Помню строительство дома по соседству – когда в почву вдалбливали сваи, наши стекла дребезжали и пол ходил ходуном. Сваи вдалбливали долго, прерываясь на месяцы, потом начинали снова. Это тоскливое уханье походило на работу тарана, ломающего ворота в осажденном городе, и казалось – вот-вот сейчас что-то заскрипит ужасно, развалится, и хлынут дикие полчища, и не будет от них спасения.
Вскоре добавились впечатления от больницы, куда я попала лет в шесть.
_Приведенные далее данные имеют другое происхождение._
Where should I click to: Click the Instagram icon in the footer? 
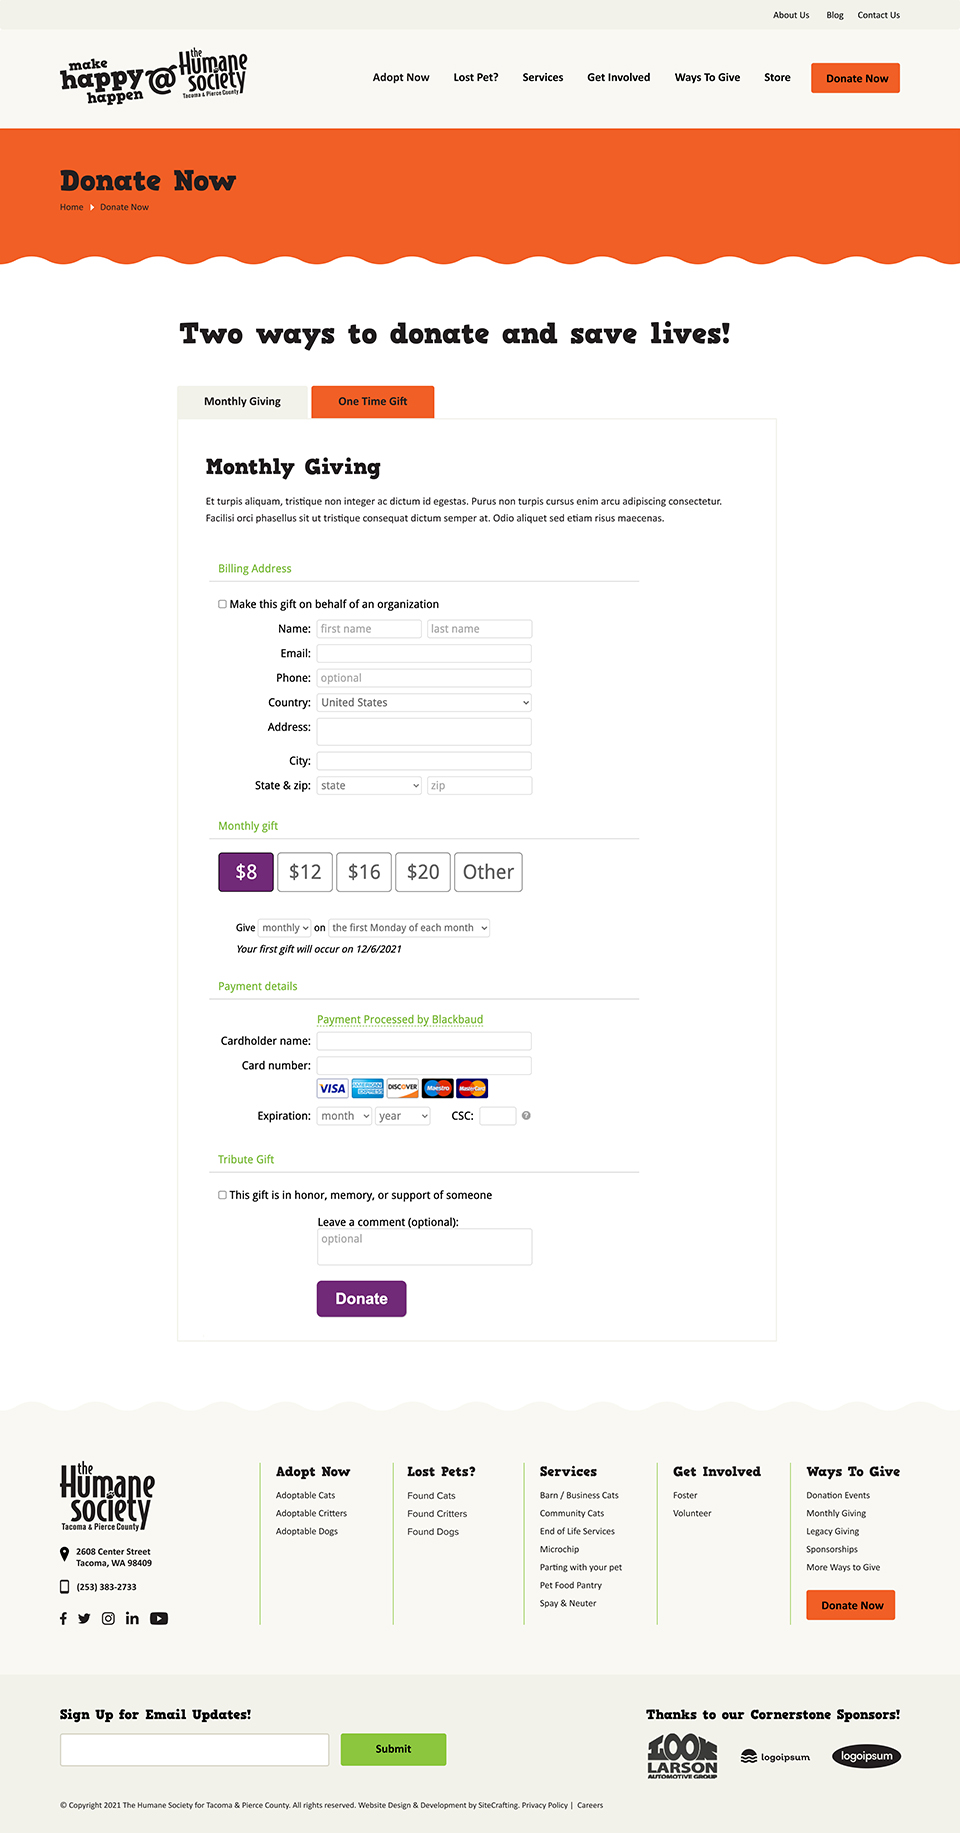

Девочки постарше после отбоя рассказывали всякие ужасы: про кровавый отпечаток руки на стене, который, как его ни замазывали, всё проступал и проступал; про белое лицо, появлявшееся в окне по ночам; про призрачную женщину, возникавшую перед водителями и машинистами на пустынных дорогах… Еще гадали – на черной книге, перевязанной черной лентой, которую – книгу – поднимали на ножницах, или играли в «Панночка померла», где мне всегда доставалась роль панночки, поскольку я была самой маленькой в палате, и поднять меня – гипотетически – на кончиках пальцев казалось все-таки легче, чем кого-то потяжелее. Сюжет гоголевского «Вия» был мне уже известен, и, вернувшись из больницы домой, я боялась даже собственного шкафа, в темной полировке которого отражалась я сама, лежавшая на кровати. Всё казалось, сейчас из-за моей спины поднимется какая-то черная тень.
Вообще знакомство с разными районами города было связано именно с больницами, в детстве я часто туда попадала. В одну, например, нужно было ехать мимо старого русского кладбища, и было очень странно, что водитель, объявляя остановку напротив него, называл это место «Жилым микрорайоном». Это название так и осталось надолго, став городской достопримечательностью. Мне же поездка в больницу мимо целого моря крестов и маячивших в отдалении склепов прошлого века казалась очень занимательной. Кладбище затягивало воображение в темный омут, мерцавший пышной похоронной атрибутикой, где летали прозрачные призраки в развевающихся одеждах, напоминая о знамениях, проклятиях, трагической любви… Заманчиво яркие венки придавали картине болезненную притягательность, и непонимание смерти еще больше усугублялось от этих карнавальных красок, почему-то казавшихся вполне уместными в этом скорбном месте. Да, на кладбище было где разгуляться воображению!